ÖMRÜNÜN UZAMASINI İSTEYEN AKRABASINI ZİYARET ETSİN
Sıla-i rahimin birtakım zorlukları da olabilir. Lâkin ona va’dedilen mükâfat, daha fazla ve daha büyüktür. Fahr-i Kâinât Efendimiz, akrabâ ile ilgilenmenin mükâfatlarından bir kısmını şöyle haber vermiştir:
“Rızkının çoğalmasını ve ömrünün uzamasını isteyen kimse, akrabâsını kollayıp gözetsin!” (Buhârî, Edeb 12, Büyû` 13; Müslim, Birr 20, 21; Ebû Dâvûd, Zekât 45)
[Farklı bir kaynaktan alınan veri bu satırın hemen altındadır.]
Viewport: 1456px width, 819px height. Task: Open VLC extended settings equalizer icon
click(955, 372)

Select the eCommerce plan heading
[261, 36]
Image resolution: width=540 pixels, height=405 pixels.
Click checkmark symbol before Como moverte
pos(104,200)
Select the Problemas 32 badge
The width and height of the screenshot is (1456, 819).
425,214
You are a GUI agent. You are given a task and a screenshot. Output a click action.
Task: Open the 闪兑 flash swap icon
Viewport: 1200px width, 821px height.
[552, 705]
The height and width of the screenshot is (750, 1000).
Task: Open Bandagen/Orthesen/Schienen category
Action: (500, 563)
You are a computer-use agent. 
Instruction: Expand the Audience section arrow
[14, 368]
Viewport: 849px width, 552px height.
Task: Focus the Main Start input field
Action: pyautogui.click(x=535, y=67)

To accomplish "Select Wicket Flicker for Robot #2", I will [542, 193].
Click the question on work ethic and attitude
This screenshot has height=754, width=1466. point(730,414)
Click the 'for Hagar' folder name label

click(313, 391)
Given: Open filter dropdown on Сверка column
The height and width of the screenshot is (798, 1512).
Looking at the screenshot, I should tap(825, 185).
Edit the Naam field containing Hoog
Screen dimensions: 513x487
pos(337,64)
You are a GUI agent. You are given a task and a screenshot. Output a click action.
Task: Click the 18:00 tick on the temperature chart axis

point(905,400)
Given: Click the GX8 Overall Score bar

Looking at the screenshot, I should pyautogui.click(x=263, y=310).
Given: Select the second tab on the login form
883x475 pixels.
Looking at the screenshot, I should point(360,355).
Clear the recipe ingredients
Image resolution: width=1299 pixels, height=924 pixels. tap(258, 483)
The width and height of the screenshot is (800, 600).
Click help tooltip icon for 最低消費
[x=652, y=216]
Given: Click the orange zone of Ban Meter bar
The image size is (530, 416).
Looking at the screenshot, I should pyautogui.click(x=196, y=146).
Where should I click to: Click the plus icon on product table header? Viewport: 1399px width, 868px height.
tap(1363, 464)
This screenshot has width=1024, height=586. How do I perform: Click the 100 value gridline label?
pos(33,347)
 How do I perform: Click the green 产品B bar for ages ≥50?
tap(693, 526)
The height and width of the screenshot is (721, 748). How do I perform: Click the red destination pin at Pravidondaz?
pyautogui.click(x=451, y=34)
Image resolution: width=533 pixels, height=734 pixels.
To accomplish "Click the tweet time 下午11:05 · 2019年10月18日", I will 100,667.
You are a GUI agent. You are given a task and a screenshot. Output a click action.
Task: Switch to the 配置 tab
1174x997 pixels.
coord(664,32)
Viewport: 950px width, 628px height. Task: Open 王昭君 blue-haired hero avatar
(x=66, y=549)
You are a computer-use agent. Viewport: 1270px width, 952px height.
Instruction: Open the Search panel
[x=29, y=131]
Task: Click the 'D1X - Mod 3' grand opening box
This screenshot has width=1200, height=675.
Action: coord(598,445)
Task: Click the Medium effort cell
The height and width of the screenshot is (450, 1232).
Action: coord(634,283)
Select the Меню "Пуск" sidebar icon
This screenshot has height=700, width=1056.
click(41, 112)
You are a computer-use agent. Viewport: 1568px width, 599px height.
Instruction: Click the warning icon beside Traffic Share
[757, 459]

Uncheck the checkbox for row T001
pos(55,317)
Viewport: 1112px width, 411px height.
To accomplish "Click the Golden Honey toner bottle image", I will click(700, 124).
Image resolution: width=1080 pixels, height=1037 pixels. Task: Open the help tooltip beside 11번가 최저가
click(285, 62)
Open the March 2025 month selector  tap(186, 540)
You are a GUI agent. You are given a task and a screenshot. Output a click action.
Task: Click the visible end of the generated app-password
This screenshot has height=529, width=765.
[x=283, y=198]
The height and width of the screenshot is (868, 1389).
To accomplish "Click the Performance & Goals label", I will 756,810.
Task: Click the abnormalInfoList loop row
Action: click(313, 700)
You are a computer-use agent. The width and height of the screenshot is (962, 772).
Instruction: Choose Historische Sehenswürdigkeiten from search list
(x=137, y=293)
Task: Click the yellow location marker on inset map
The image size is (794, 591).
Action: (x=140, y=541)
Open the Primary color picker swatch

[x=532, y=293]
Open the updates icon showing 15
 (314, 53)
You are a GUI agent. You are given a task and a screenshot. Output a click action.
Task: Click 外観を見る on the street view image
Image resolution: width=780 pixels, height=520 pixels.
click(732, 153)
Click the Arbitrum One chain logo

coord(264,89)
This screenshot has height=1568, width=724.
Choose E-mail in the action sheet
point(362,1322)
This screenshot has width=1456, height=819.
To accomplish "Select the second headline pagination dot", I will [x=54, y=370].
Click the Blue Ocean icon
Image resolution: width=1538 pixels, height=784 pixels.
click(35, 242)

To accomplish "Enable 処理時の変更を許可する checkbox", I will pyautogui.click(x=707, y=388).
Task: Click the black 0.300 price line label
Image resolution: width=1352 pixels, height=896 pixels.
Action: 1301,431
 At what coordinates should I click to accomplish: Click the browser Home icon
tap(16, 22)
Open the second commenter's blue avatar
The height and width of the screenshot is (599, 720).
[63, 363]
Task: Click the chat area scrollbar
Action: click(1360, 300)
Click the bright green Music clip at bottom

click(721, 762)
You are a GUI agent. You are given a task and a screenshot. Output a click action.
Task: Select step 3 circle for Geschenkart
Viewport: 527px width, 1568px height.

Bundan daha güzeli de, sıla-i rahimin insanı Allah Teâlâ’nın muhabbetine eriştirmesidir. Bir kudsî hadîste Allah Teâlâ şöyle buyurur:
“…Akrabâ ve dostlarıyla irtibâtını kesmeyenlere ve Ben’im için ziyâretleşenlere Ben’im de muhabbetim hak olmuştur.” (Ahmed, V, 229)
Bunun aksine, akrabâlarıyla bağını keserek onlarla ilgilenmeyen kişiler için de pek çok ilâhî îkaz ve tehditler vârid olmuştur. Âyet-i kerîmede şöyle buyrulur:
“Onlar, Allâh’a söz verdikten sonra verdikleri sözü bozarlar, Allâh’ın gözetilmesini emrettiği kimselerle alâkayı keserler ve yeryüzünde bozgunculuk yaparlar. İşte onlar, lânete uğramışlardır; cehennem de onlar içindir.” (er-Ra’d, 25)
Rasûlullah -sallâllâhu aleyhi ve sellem- şöyle buyurmuştur:
“Allah Teâlâ varlıkları yaratma işini tamamlayınca, akrabâlık bağı (rahim) ayağa kalkarak:
«–(Huzûrunda) bu duruş, akrabâlık bağını koparan kimseden Sana sığınanın duruşudur.» dedi. Allah Teâlâ:
«–Pekâlâ, seni koruyup gözeteni gözetmeme, seninle alâkasını kesenden rahmetimi kesmeme râzı değil misin?» diye sordu. Akrabâlık bağı:
«–Evet, râzıyım.» dedi. Bunun üzerine Allah Teâlâ:
«–Sana bu hak verilmiştir.» buyurdu.”